While still at my college, I was trying to come up with options. I had been considering community college for awhile now because financially it is soo smart. I was so worried about what my family, friends, and people back home would think when they heard I was “dropping out” to go to community college. Around this time that idea was going around my head, I also randomly stumbled upon that Nate Berkus was having an opening for an internship. If you are in the interior design world I am sure you know who Nate is, but he is basically one the most well known interior designers in the country. I applied thinking I had absolutely no way of getting it considering I was only a freshman with no interior design training. Long story short, I ended up getting a call about how they wanted to interview me for the “position” so I went and interviewed. Two weeks later I found out I got the internship!! Seriously one of the happiest days of my life. I don’t know if they just liked me or saw my blog and what I can do but I finally knew that I was going to be okay. I was so worried that if I left college and went the more non-traditional route I would fail and when I found out I got this I knew that if I keep working hard my life was going to end up being okay. With getting the internship, I finally felt less embarrassed about saying I was going to community college because it sounds pretty normal and smart to continue school when you’re doing an internship right?! I actually found a local program too through Concordia University where they had if you get your associates degree in interior design from the community college around my house, you could finish the rest of your classes there so it showed that you received a bachelors. Overtime someone would ask me what I was doing I would give them the long story about how I am doing the internship and community college because I am paying for college by myself but how Concordia has a program I can get my bachelors through. like why did I feel so embarrassed that I had to explain that to everyone?? looking back I feel so stupid like who cares about what people think!!!
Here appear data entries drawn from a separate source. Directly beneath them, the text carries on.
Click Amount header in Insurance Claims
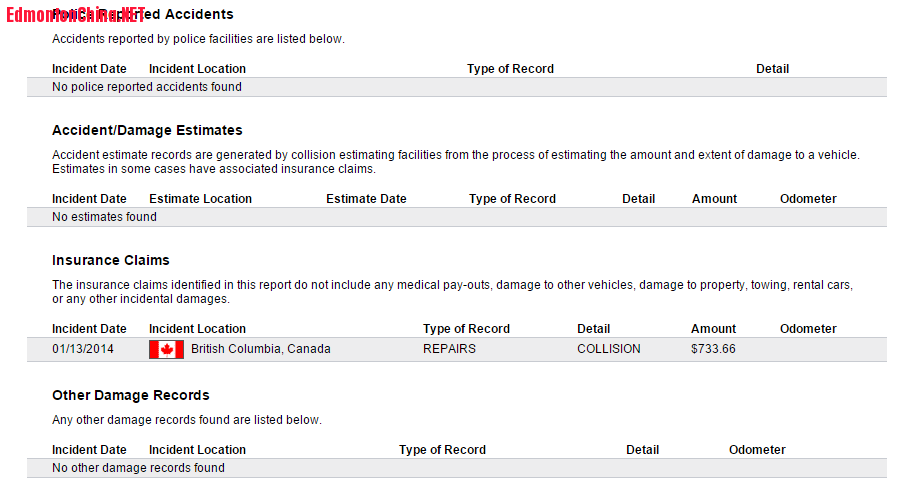908x500 pixels. point(713,329)
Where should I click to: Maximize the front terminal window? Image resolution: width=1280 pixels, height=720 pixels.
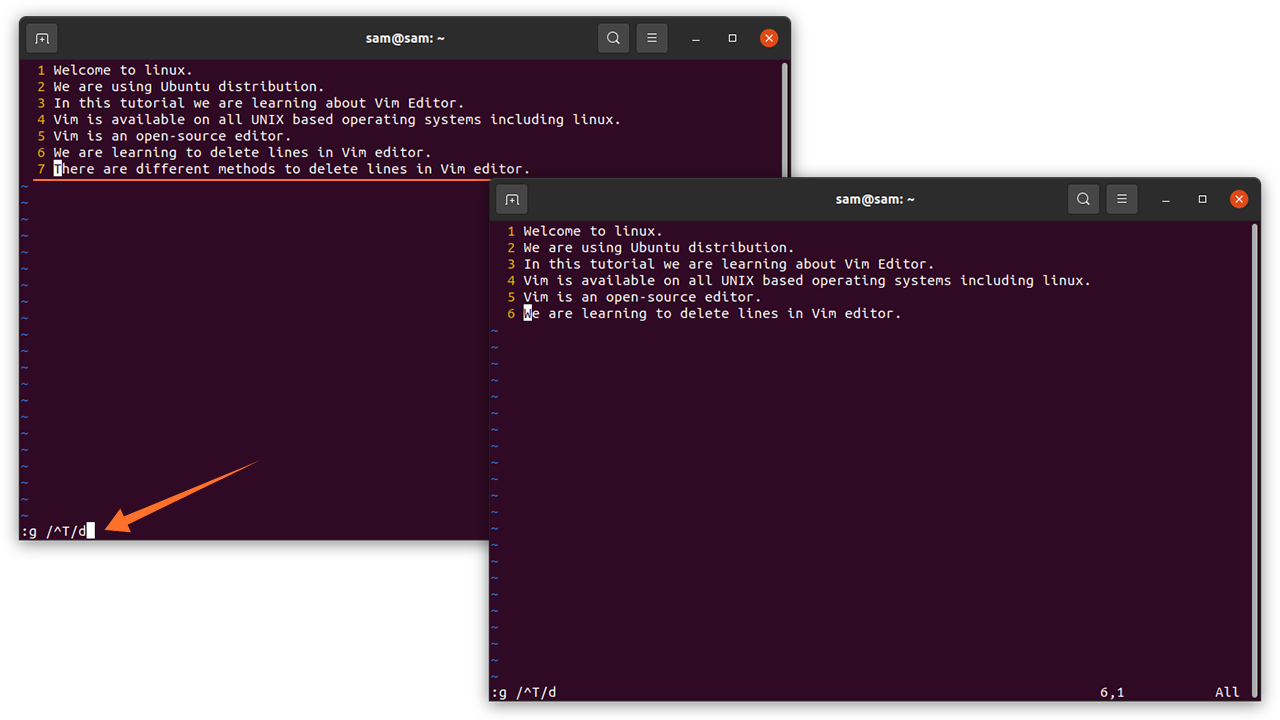pyautogui.click(x=1202, y=200)
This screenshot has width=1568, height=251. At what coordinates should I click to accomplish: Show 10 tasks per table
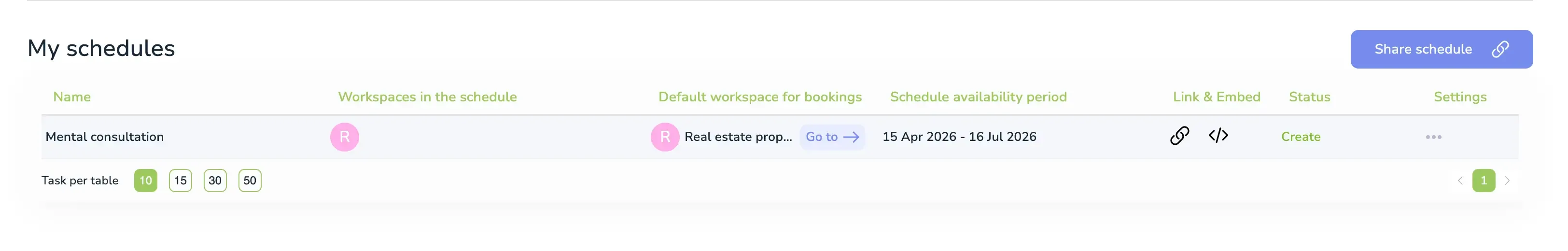pos(145,181)
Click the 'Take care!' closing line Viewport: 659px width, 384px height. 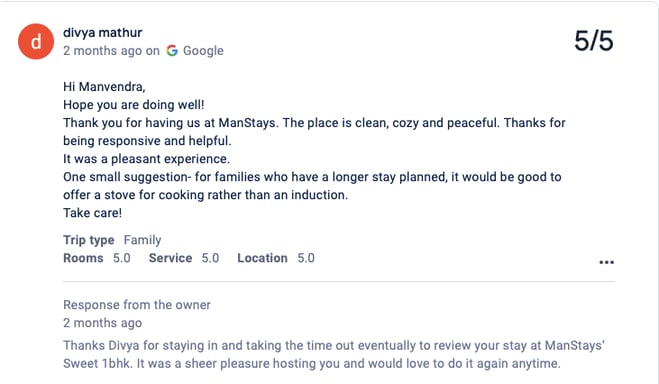point(92,213)
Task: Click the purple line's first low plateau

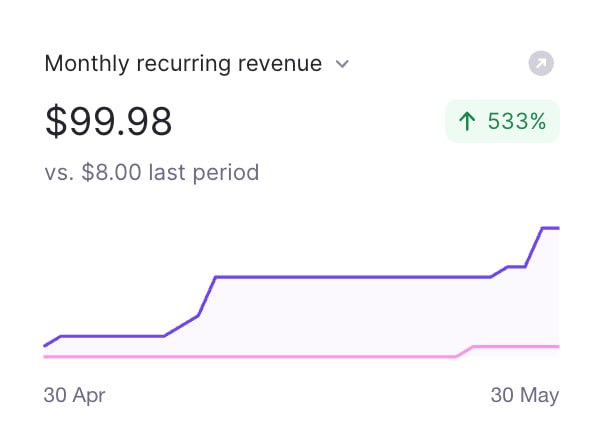Action: (112, 336)

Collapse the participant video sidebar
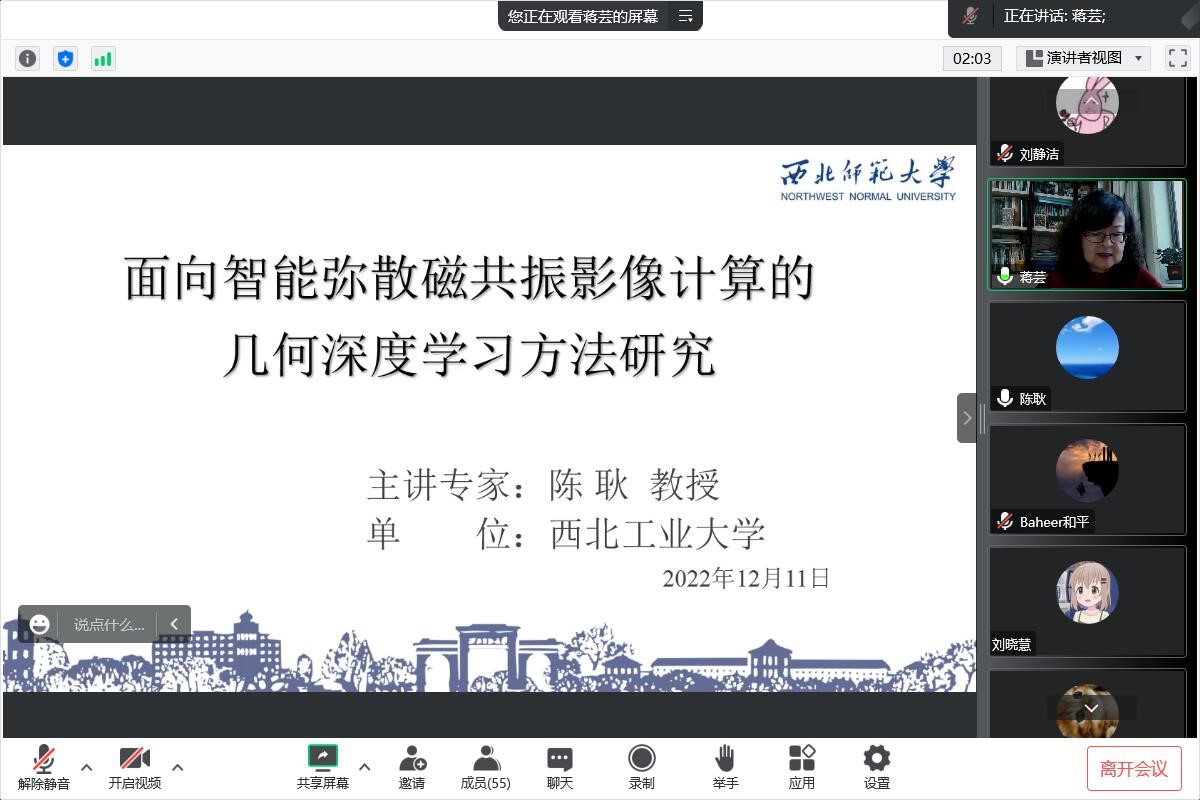pyautogui.click(x=966, y=418)
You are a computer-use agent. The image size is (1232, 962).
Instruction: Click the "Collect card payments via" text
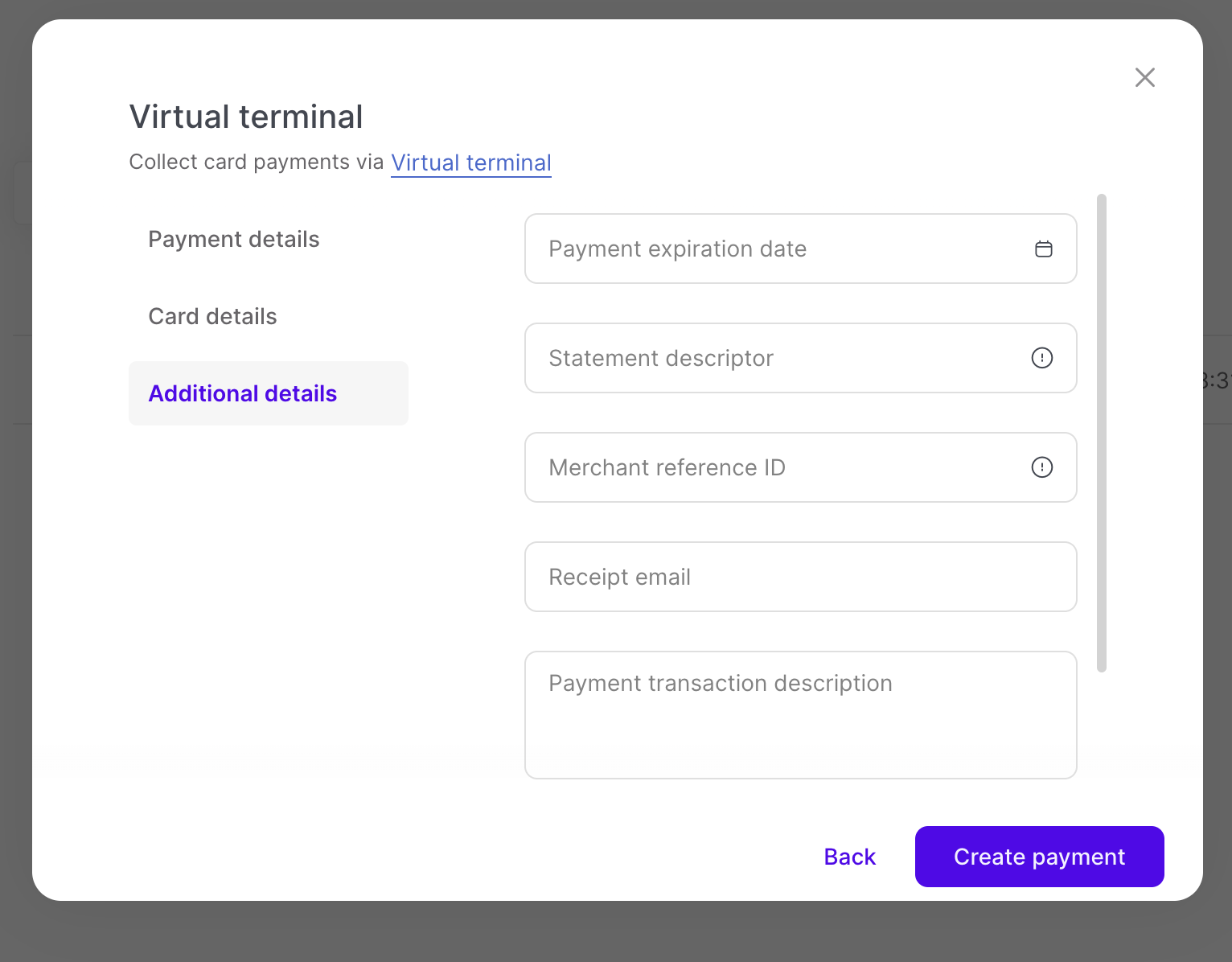[257, 162]
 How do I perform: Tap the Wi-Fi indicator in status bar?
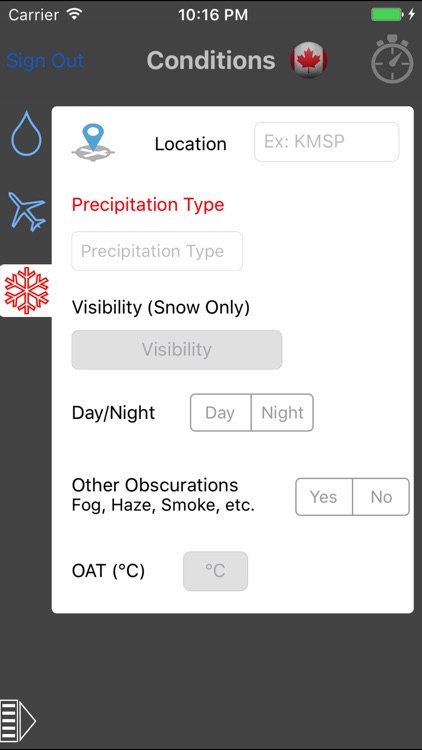[x=75, y=14]
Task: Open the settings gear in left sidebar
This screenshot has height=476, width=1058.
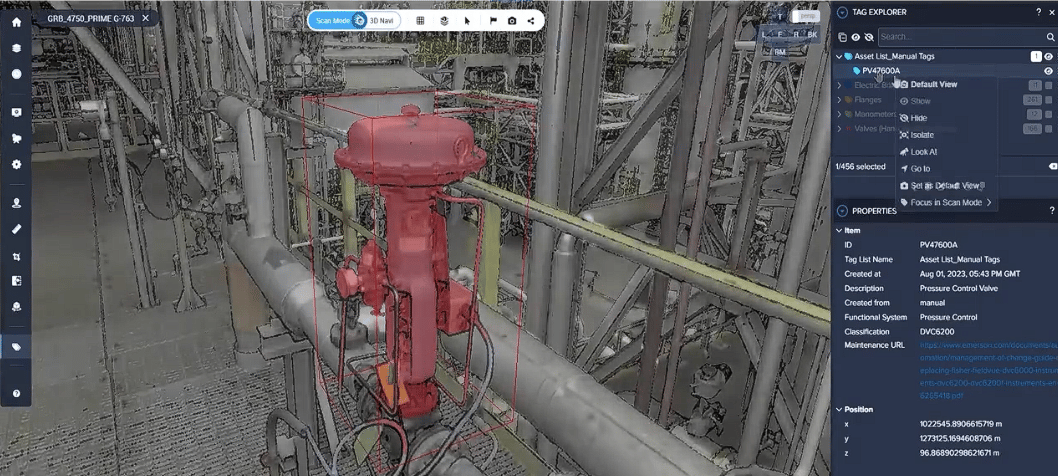Action: point(16,164)
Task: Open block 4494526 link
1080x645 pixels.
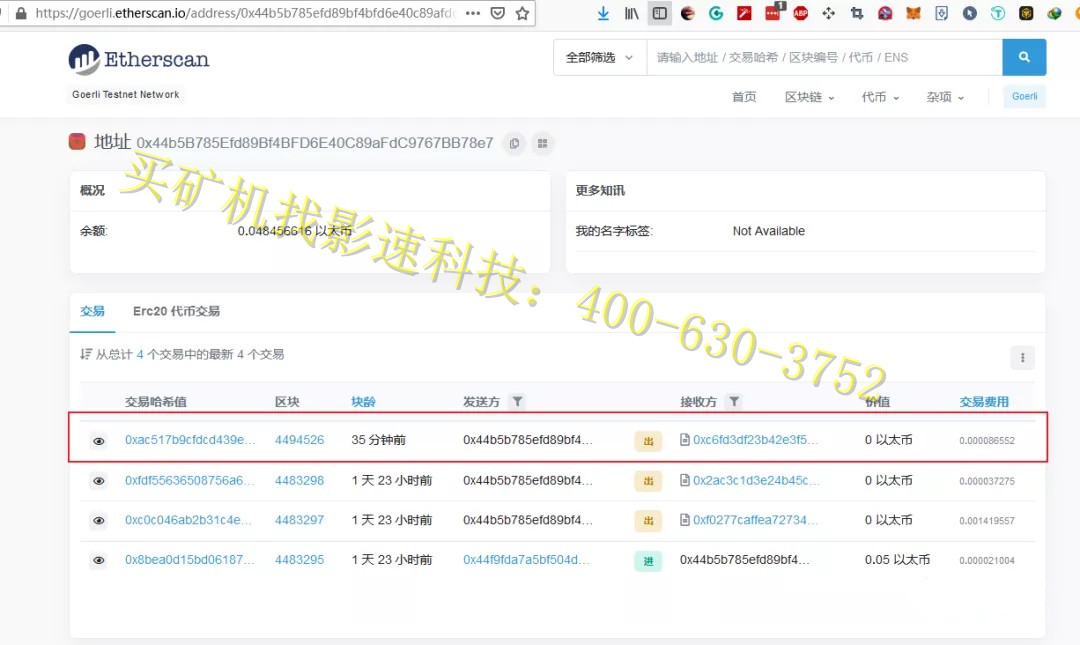Action: tap(299, 440)
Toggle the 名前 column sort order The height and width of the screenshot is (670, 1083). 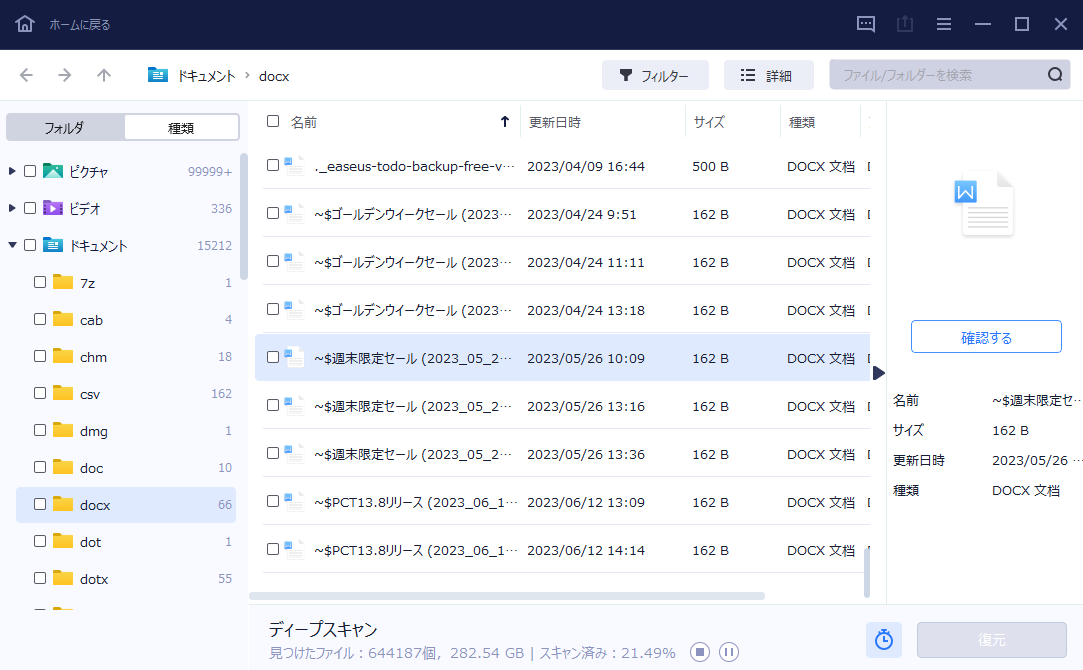[304, 121]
In the last month I have moved back home, had winter break, said a sad goodbye to Ben (since now we are eight hours apart we’re not really sure when we will be able to see each other) and started the “real world.” Since I am paying for my own college and being absolutely terrified of debt, I am trying to work as much as I can without killing myself of being too tired haha. My weekly schedule is Monday, Thursday, Friday I nanny all day. Monday night (or bright and early Tuesday morning) I leave for Chicago for my internship with Nate Berkus Associates on Tuesday and Wednesday. My plan, which was actually happening until like two days ago, was to then take night school so I can still get schooling done. so yes, I am soo busy. I have been so lucky though because I love my internship and the family I nanny for is amazing (like seriously I want to be them they are so cool haha). I had another setback I found out last week though. Basically, Concordia’s (the school I was going to get my bachelors through) head of the Interior Design department is retiring so they are changing the program and no longer doing the blended program with my community college (I know… can you believe it!!!). It all has worked out just as it is suppose too though because now (if i get in which lets hope I do) I am doing a blended program with Concordia and Milwaukee Institute of Art and Design (MIAD). I will end up graduating from MIAD with a major in Interior Architecture and a minor from Concordia in business. MIAD is the tenth best interior design school in the nation so the fact that I can get my degree from there is a-m-a-z-i-n-g. I didn’t originally do this plan because both of these schools are really expensive (MIAD is 55,000 a year) and private which yanks the price up even more. But Concordia is cheaper though and they cover the price difference from MIAD so while I will be in an insane amount of debt when I graduate (crying) I really believe it will be worth it.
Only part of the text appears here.